Jeff Tweedy: Communication is maybe the main obsessive streak through most of my songs: how we can so easily misunderstand each other, how vast the truth can be as opposed to how small lies are. [At the time I encountered the Conet recordings] I was also fascinated by how much better music sounded to me when it was coming from the back of the bar, from a jukebox, past a bunch of people talking. It felt like to my ears I was receiving a distant transmission from some civilization that’s gone. In reality, if you listen to some old country music, it is. It might as well be coming from the other side of the galaxy.

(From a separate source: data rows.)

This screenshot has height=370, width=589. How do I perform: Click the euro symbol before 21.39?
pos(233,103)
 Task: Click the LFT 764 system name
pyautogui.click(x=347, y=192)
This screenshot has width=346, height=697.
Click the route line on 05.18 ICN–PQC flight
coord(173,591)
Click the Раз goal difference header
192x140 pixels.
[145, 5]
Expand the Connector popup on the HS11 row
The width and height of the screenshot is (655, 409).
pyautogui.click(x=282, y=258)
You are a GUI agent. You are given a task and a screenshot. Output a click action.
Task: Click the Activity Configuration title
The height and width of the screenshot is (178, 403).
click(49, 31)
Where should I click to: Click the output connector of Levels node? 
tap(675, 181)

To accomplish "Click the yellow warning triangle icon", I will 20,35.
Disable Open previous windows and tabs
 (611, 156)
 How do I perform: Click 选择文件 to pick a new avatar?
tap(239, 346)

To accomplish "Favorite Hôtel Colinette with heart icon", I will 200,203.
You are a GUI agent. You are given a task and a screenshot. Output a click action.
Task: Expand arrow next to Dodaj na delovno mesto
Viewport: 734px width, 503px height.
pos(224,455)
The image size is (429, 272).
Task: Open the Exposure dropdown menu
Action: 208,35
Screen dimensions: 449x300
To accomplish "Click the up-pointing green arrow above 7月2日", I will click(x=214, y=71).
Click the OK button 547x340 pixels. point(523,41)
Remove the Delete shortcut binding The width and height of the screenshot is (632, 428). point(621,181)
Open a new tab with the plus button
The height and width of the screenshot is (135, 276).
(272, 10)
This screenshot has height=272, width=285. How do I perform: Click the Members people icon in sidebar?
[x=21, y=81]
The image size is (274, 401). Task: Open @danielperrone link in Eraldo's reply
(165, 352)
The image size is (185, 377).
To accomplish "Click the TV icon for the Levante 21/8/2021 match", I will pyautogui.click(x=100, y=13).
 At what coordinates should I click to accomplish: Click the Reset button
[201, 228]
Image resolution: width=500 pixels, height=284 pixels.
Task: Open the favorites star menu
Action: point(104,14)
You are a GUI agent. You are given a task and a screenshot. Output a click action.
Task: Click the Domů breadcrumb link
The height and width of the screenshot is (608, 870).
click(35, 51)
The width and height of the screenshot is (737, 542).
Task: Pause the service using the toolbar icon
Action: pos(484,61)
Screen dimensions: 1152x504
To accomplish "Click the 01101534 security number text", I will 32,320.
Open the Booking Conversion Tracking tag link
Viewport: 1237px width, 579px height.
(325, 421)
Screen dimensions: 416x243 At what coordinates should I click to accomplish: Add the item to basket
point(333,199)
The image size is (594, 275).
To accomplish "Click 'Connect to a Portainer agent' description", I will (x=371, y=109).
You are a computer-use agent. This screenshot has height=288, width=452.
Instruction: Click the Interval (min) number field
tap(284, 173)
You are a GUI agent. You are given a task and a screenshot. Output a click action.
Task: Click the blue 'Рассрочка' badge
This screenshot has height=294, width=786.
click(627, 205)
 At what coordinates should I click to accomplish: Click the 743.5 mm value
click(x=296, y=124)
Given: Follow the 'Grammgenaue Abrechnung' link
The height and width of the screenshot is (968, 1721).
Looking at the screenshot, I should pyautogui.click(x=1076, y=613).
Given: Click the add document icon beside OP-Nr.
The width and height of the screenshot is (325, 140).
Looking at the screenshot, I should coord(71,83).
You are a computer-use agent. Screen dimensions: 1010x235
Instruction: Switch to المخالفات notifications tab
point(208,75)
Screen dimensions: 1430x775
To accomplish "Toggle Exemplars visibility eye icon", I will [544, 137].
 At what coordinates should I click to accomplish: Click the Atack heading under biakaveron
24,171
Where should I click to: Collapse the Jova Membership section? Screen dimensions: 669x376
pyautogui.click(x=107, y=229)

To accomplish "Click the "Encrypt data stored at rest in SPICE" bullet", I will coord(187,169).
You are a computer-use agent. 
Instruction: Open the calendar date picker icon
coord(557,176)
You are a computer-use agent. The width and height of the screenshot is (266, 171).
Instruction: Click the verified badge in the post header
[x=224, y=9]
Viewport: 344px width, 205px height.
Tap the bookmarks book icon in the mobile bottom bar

I don’t know if I ever came up with any cohesive philosophy from these obsessive thoughts, but they’re endlessly fascinating to me. I don’t know if I put it this way in the book, but I really identified with the Conet Project. I felt like you put this music out into the world, and if you’re really super neurotic or intensely emotional like I am, it’s very hard to let go of sometimes. You want it to be received in the same spirit and intention as you created it, and it almost never is. It’s very upsetting sometimes to not let yourself be frustrated by what the world is making of this thing that you did. Not out of some desire to be exalted, but because you feel like it’s very much a good thing to do — it’s a real honest thing to try and reach out.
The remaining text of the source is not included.